Trouvés dans des sédiments, les différents fragments d’ADN proviennent « de la partie la plus septentrionale du Groenland, appelée Cap Copenhague, et [sont] issus d’un environnement que nous ne voyons nulle part sur Terre aujourd’hui », dit-il.

Ils ont été si bien conservés, car congelés et retrouvés dans des surfaces qui ont été peu exploitées, poursuit le maître de conférence à l’Université de Copenhague.

« Les rivières [ont transporté] des minéraux et des matières organiques dans l’environnement marin, où ces sédiments terrestres ont été déposés. Et puis, à un moment, il y a environ 2 millions d’années, cette masse terrestre sous l’eau a été soulevée et est devenue une partie du Groenland du Nord », indique-t-il.

Cap Copenhague est aujourd’hui un désert arctique. Différents types de dépôts, dont des fossiles de plantes et d’insectes excellemment conservés, y avaient déjà été découverts. Les chercheurs n’avaient pas établi l’ADN des éléments retrouvés et très peu d’information existait sur l’éventuelle présence d’animaux.

Les travaux, qui ont commencé en 2006, ont permis de brosser un portrait de la région il y a 2 millions d’années.

« Nous avions cet environnement forestier avec des mastodontes, des rennes et des lièvres et avec un grand nombre d’espèces végétales différentes.
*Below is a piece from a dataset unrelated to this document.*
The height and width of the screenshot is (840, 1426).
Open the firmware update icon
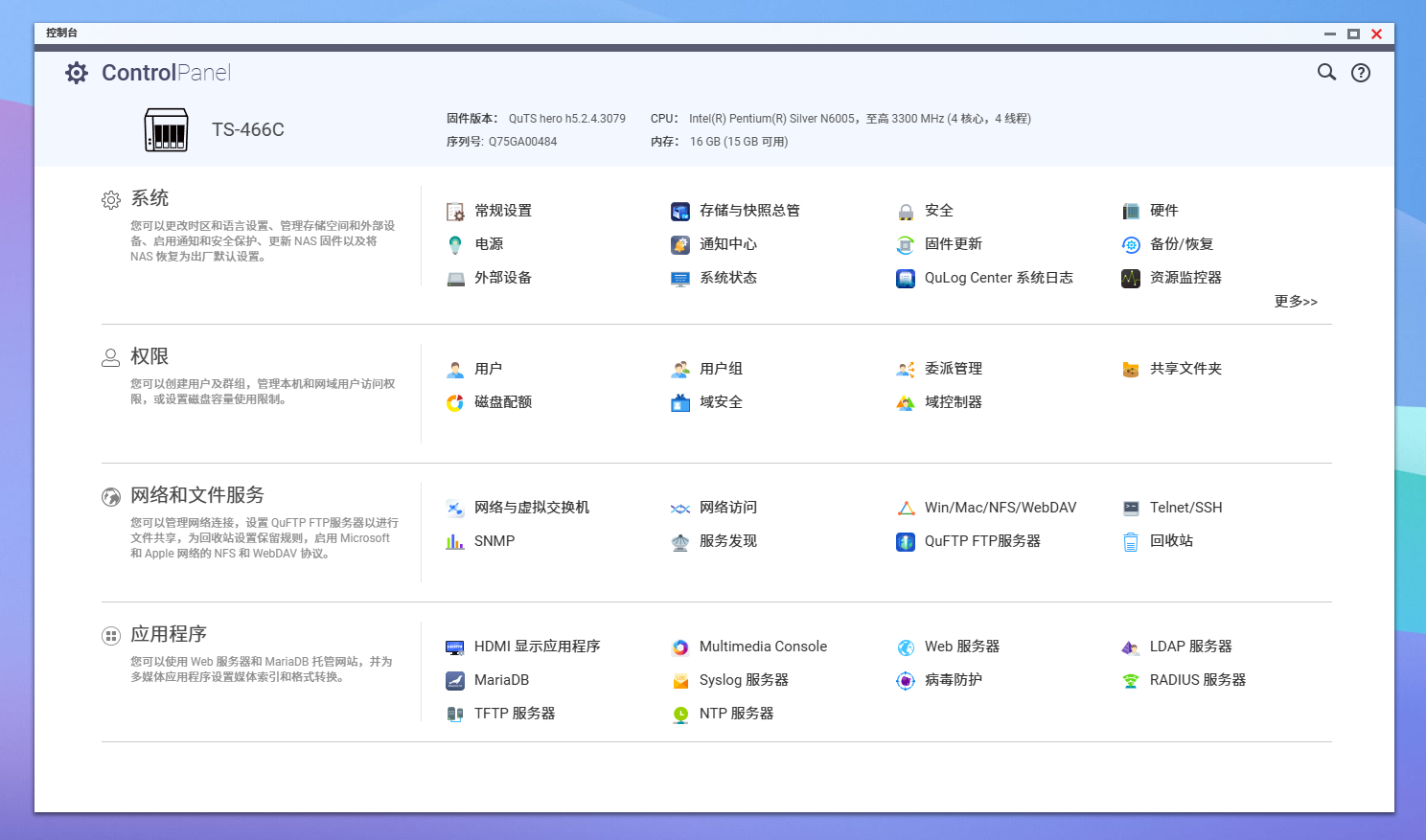tap(906, 245)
Nous avons trouvé 102 taxons végétaux différents », relève M. Winther Pedersen.

Représentation artistique montrant la formation de Cap Copenhague dans l’extrême nord du Groenland il y a deux millions d’années, à une époque où les températures étaient nettement plus élevées qu’aujourd’hui. (Beth Zaiken/Handout via Reuters)
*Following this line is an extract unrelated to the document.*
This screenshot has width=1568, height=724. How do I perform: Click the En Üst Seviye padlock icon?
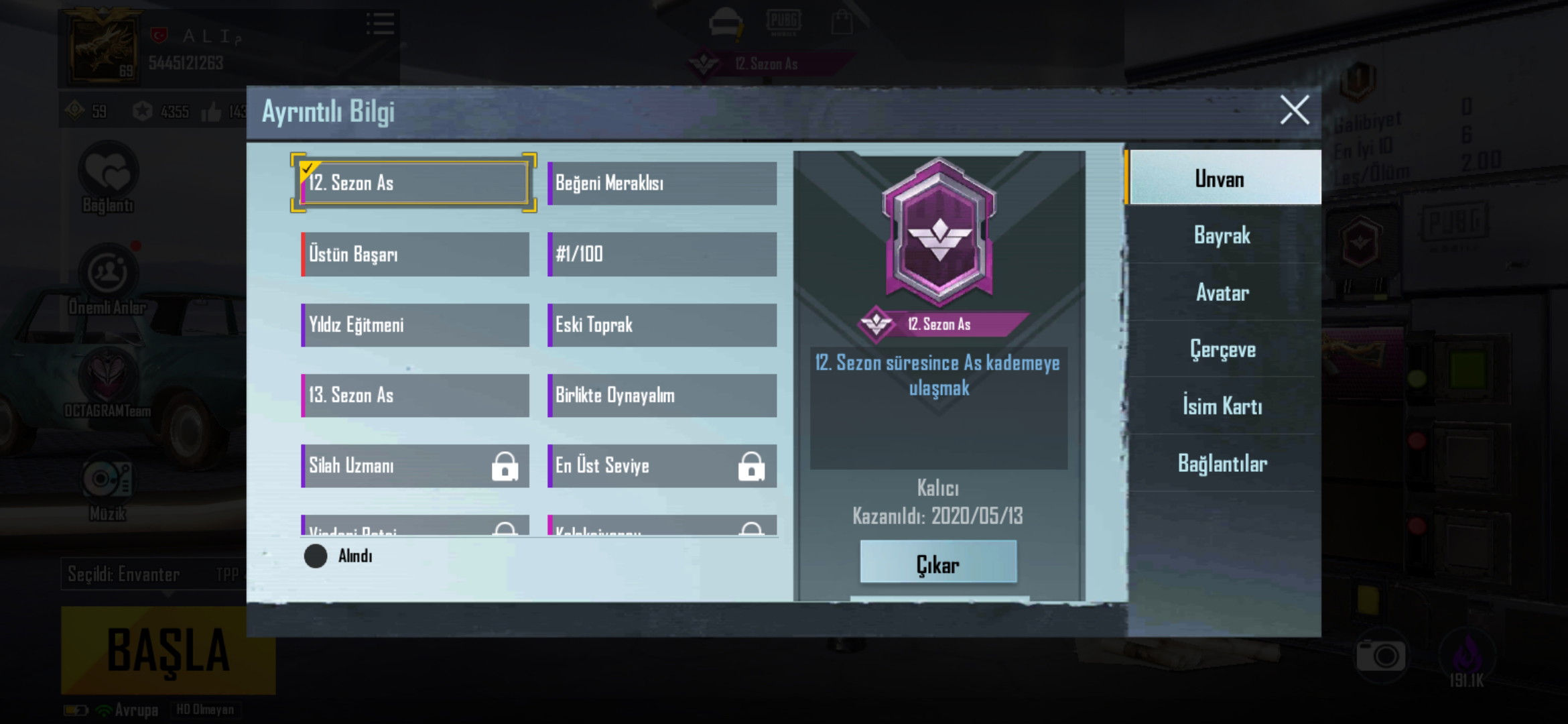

Selon lui, la présence de mastodontes est particulièrement notable, car elle n’avait auparavant jamais été relevée aussi au nord.

Les chercheurs réfléchissent donc sur l’adaptabilité des espèces, car il y a deux millions d’années, le Groenland (terre verte en danois) connaissait des températures supérieures de 11 à 17 degrés à celles d’aujourd’hui, mais sous ces latitudes, le soleil ne se couche pas les mois d’été ni ne se lève pendant l’hiver.
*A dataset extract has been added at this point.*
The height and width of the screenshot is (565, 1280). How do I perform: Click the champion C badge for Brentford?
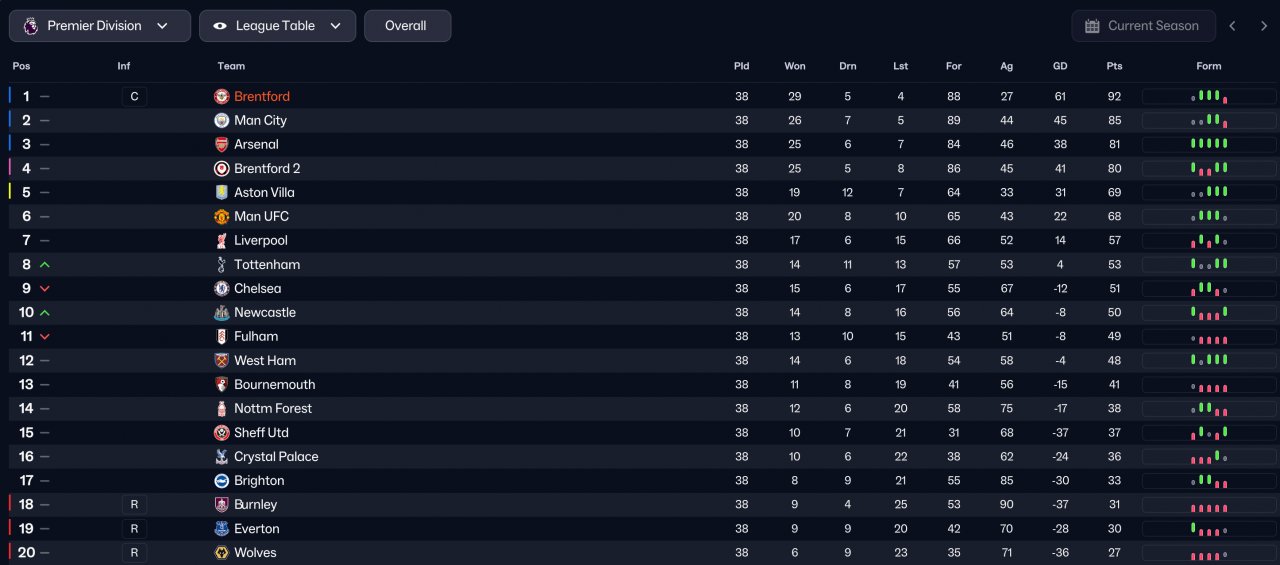[x=133, y=97]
« Nous ne voyons cette association d’espèces nulle part ailleurs sur la Terre aujourd’hui », a souligné le spécialiste de paléoécologie. Cela « fait réfléchir à la plasticité des espèces : la manière dont les espèces sont effectivement en mesure de s’adapter à un climat, à différents types de climats, pourrait être différente de ce que nous pensions auparavant ».

C’est grâce à une technologie novatrice que les chercheurs ont découvert que les 41 fragments étudiés sont plus anciens d’un million d’années que le précédent record d’ADN prélevé sur un os de mammouth sibérien.

Il a fallu déterminer si de l’ADN était caché dans l’argile et le quartz puis qu’il était possible de le détacher du sédiment pour l’examiner.

Cette photo montre de la matière organique dans les dépôts côtiers à la pointe nord du Groenland qui contient de l’ADN datant d’il y a deux millions d’années. (Kurt Kjaer/Handout via Reuters)

La méthode utilisée « fournit une compréhension fondamentale de la raison pour laquelle les minéraux ou les sédiments peuvent préserver l’ADN… C’est une boîte de Pandore que nous sommes sur le point d’ouvrir », explique Karina Sand, qui dirige le groupe de géobiologie à l’Université de Copenhague et a participé à l’étude.

Pour M. Winther Pedersen, avec cette découverte, « nous rompons la barrière de ce que nous pensions pouvoir atteindre en termes d’études génétiques ».

« On a longtemps pensé qu’un million d’années étaient la limite de la survie de l’ADN, mais aujourd’hui nous en sommes au double. Et évidemment, cela nous pousse à chercher des sites », ajoute-t-il.

« Il y a plusieurs sites différents dans le monde qui ont des dépôts géologiques qui remontent aussi loin. Et encore plus loin dans le temps », conclut le chercheur.